Syrie: défection du Premier ministre, attentat contre la télévision d'Etat
AFP
Damas - Le Premier ministre syrien Riad Hijab a fait défection, a affirmé lundi l'Observatoire syrien des droits de l'Homme (OSDH), la télévision d'Etat assurant de son côté que M. Hijab avait été démis de ses fonctions.
Deux mois à peine après sa nomination, sur fond de révolte populaire devenue conflit armée, Riad Hijab, un sunnite, "a fait défection", a affirmé Rami Abdel Rahmane, chef de l'OSDH, sans toutefois pouvoir dire où se trouvait l'ex-Premier ministre.
Le Premier ministre syrien, Riad Hijab, a annoncé avoir rejoint l'opposition, a déclaré son porte-parole sur la télévision Al-Jazeera du Qatar.
M. Hijab a pris sa décision de faire défection en raison des "crimes de guerre et de génocide" en Syrie, a affirmé ce porte-parole Mohamed Otri, qui intervenait en direct d'Amman, affirmant que le Premier ministre syrien se trouve en "lieu sûr" avec sa famille.
La télévision officielle a, elle, annoncé qu'il avait été démis de ses fonctions et que Omar Ghalawanji, vice-Premier ministre et ministre de l'Administration locale, était désigné pour "expédier temporairement les affaires courantes".
Selon le quotidien gouvernemental Techrine, M. Hijab avait présidé dimanche deux réunions centrées "sur les mesures à prendre pour réaménager les régions purifiées des groupes terroristes armées", terme par lequel les autorités désignent opposants et rebelles.
Un nouveau général de l'armée syrienne est également arrivé lundi en Turquie pour rejoindre les troupes des combattants de l'opposition, accompagné de cinq officiers de haut rang et plus de 30 soldats
Dimanche, trois officiers des renseignements politiques à Damas, dont deux frères issus du clan du vice-président sunnite Farouk al-Chareh, ont fait défection et trouvé refuge en Jordanie, a assuré à l'AFP le colonel Kassem Saad Eddine, porte-parole de l'Armée syrienne libre (rebelles) en Syrie.
☆ ☆ ☆
Travail à faire
A - Traduisez en anglais cette phrase de l'extrait : « Le Premier ministre syrien, Riad Hijab, a annoncé avoir rejoint l'opposition, a déclaré son porte-parole sur la télévision Al-Jazeera du Qatar. »
B - D'après l'extrait, quelle personne la télévision officielle a-t-elle désignée pour expédier temporairement les affaires courantes ?
Les données présentées ensuite forment un matériau indépendant de l'extrait.

Données fournies
☆ ☆ ☆
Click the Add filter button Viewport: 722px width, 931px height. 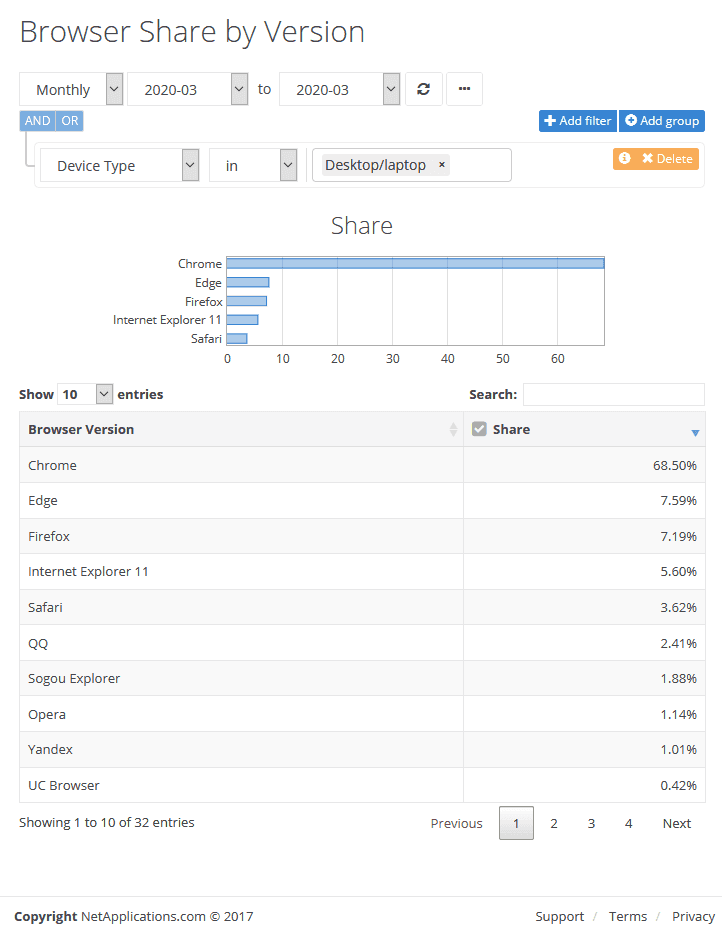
☆ ☆ ☆
Réponses par tâche
A - Syrian Prime Minister Riad Hijab has announced that he has joined the opposition, his spokesman said on Qatar's Al-Jazeera television.

B - Omar Ghalawanji, vice-Premier ministre et ministre de l'Administration locale.